Dan BROWN évoque le tableau de «La Cène» par De Vinci et il en fait un de ses principaux arguments sur le complot de l’Eglise depuis 2000 ans. Or, ce tableau, censé décrire un événement de la vie du Christ, a été réalisé plus de quatorze siècles plus tard. Si De Vinci était au courant de quelque chose de secret quinze siècles après c’est que l’Eglise n’a pas su cacher ce fameux secret. Et, en plus, les curés ont été tellement bêtes qu’ils ont laissé ce tableau accroché dans un monastère. La vérité est plus simple : Jean, «le disciple bien-aimé» (ce qui, d’ailleurs, a permis à certains d’évoquer une hypothétique homosexualité de Jésus comme Prieur et Mordillat dans «Jésus contre Jésus»), est représenté en jeune homme presque féminin dans nombre de tableaux de la Renaissance. Et on soupçonne même De Vinci d’avoir peint un de ses amants. Quant à la main en trop, c’est effectivement un mystère, mais déduire d’une main le mariage du Christ, le complot, etc... etc... c’est aller vite en besogne.
Dan BROWN parle d’une notion obscure, l’Eternel Féminin, et nous explique que l’Eglise, en voulant nier l’existence de Marie de Magdala (qui est quand même, selon les évangiles officiels, celle qui annonce la Résurrection de Jésus... pour quelqu’un qu’on oublie elle a un rôle plutôt important !...), a tout fait pour nier le rôle des femmes... Ce ne sont ni les Juifs ni les Chrétiens qui avaient une vision négative de la femme. C’est malheureusement un point partagé par toutes les civilisations ou presque que de nier l’Humanité à la moitié de celle-ci. Allez où vous voudrez, vous verrez des femmes opprimées. Le Judaïsme et le Christianisme ne sont pas à l’origine de l’asservissement de la femme. L’auteur évoque même une scène délirante, étonnamment peu relevée : il parle de célébrations orgiaques dans le Temple de Jérusalem, d’unions entre prêtres et prostituées sacrées... Il mélange tranquillement des rites romains et grecs et les transpose dans le monde hébreu...

Données fournies:

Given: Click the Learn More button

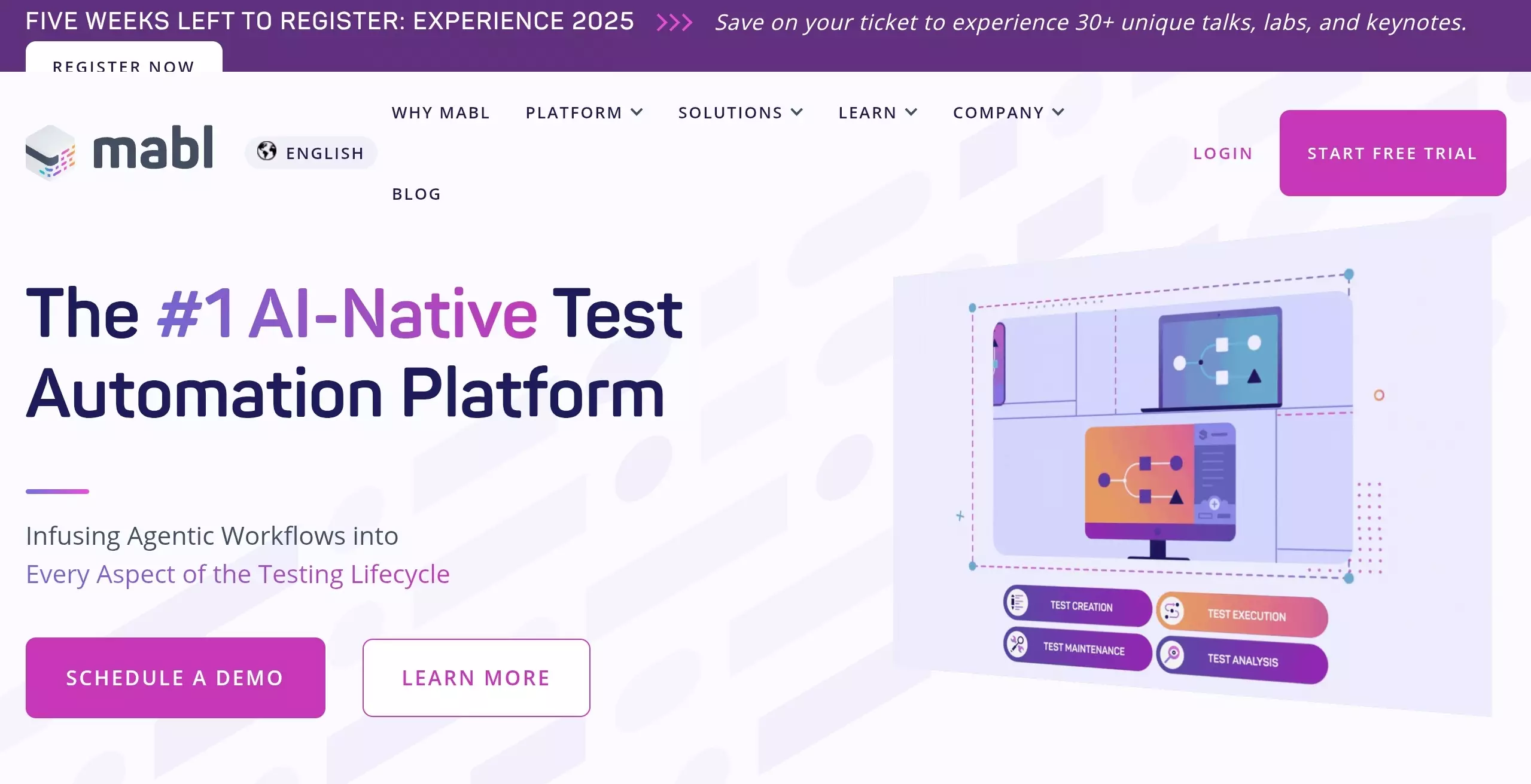Looking at the screenshot, I should 476,678.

Demande formulée: D'après le passage fourni, où les curés ont-ils laissé accroché le tableau de « La Cène » ? Ces données n'ont aucun rapport avec le passage fourni.

En réponse: Dans un monastère.